HIT and LTPAC: 2 Ways to Bolster ACOs

| January 23, 2012

Health Information Technology (HIT) and partnerships with long-term and post-acute care (LTPAC) providers could help Accountable Care Organizations (ACOs) succeed, according to a new Commonwealth Fund report. 

Health Information Technology (HIT) and partnerships with long-term and post-acute care (LTPAC) providers could enhance the ability of Accountable Care Organizations (ACO) to manage patient care and gauge the success of their initiatives, according to a collection of 4 case studies released in January 2012 by the Commonwealth Fund. 

An ACO is a group of health care providers that agrees to be accountable for the quality, cost and overall care of a group of patients.

Importance of Relationships 

The 9 authors of 4 Health Care Organizations’ Efforts to Improve Patient Care and Reduce Costs maintain that ACOs must build trusting relationships among physicians, payers and other collaborative partners.

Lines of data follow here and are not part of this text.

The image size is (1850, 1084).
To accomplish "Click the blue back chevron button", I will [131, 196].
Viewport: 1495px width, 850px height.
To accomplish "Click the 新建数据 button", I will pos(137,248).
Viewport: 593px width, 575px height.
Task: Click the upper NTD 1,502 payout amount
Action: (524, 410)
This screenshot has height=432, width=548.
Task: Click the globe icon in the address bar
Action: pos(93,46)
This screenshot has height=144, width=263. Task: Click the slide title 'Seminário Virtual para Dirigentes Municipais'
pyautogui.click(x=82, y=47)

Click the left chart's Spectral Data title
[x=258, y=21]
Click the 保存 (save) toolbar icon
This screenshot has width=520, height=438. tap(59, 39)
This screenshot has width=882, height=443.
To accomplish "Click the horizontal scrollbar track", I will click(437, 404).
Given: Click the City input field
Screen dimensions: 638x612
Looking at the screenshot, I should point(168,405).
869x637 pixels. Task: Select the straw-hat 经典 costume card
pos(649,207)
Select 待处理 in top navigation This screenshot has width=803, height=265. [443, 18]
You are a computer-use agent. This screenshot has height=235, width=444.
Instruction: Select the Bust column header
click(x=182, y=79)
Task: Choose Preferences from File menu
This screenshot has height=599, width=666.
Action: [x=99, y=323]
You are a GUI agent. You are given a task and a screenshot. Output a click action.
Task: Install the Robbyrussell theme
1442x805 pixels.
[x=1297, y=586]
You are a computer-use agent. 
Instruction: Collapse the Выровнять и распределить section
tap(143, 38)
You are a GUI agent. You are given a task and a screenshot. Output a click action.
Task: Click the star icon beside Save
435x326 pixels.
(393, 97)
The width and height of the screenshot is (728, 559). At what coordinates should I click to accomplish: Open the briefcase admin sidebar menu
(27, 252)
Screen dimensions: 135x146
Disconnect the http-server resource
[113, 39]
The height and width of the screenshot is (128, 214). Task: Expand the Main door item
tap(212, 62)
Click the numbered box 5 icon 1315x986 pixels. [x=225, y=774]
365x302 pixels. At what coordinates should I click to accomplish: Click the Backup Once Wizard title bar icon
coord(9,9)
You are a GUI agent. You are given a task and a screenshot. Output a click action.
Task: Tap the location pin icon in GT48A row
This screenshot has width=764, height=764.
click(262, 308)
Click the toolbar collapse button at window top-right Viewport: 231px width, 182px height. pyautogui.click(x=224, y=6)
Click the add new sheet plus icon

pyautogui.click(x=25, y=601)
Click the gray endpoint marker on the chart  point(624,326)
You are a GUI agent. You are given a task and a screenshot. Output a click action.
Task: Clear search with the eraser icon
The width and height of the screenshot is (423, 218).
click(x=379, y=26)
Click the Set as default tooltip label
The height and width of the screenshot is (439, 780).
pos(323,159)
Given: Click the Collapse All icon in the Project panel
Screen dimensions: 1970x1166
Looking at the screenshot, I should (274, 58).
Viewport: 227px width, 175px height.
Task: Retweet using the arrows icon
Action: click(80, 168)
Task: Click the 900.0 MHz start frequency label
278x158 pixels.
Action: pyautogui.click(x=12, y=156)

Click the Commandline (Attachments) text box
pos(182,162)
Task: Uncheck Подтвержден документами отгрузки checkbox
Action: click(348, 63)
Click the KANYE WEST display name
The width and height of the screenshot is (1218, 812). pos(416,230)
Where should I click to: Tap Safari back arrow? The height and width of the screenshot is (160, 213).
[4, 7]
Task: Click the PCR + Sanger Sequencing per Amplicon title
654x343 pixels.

The report suggests that the involvement of home health providers, nursing homes and assisted living facilities could enhance the ability of ACOs to manage patients’ health and care. 

Yet, it also notes that most ACOs have only limited experience integrating their care with the care provided by LTPAC settings.  

“This may prove to be a challenge as they attempt to coordinate care and hold down costs,” predicts the report.

Data-Sharing Challenges 

The 4 ACOs included in the report also face a substantial challenge in navigating the legal and contractual arrangements associated with new payment models, which include provider-payer contracts that support prospective budget planning and internal distribution of shared savings. 

In particular, say the authors, the organizations need to develop data-sharing agreements, establish patient attribution methods, understand the patient population and overcome regulatory hurdles.

The report notes that exchanging performance and financial data between providers and payers has been a challenge for the ACOs because of time delays and technical difficulties. However, the authors do note that the ACOs they studied are making some progress in this regard.

“Each payer-provider group has exchanged historical data and identified baseline performance status and benchmarks that will enable them to gauge the success of their ACO initiatives,” says the report.

ACO Case Study Participants 

The ACOs featured in the Commonwealth Fund report include the California-based HealthCare Partners and Monarch HealthCare, the Kentucky-based Norton Healthcare, and the Arizona-based Tucson Medical Center. 

As a group, the ACOs are owned by either hospitals or doctors, implement the ACO model in partnership with a private payer, and serve between 7,000 and 50,000 patients.

All of the ACOs featured in the case study collection participated in an ACO Pilot Program launched in 2009 by the Engelberg Center for Health Care Reform at the Brookings Institution and the Dartmouth Institute for Health Policy and Clinical Practice. CAST Chair Mark McClellan is director of the Engelberg Center.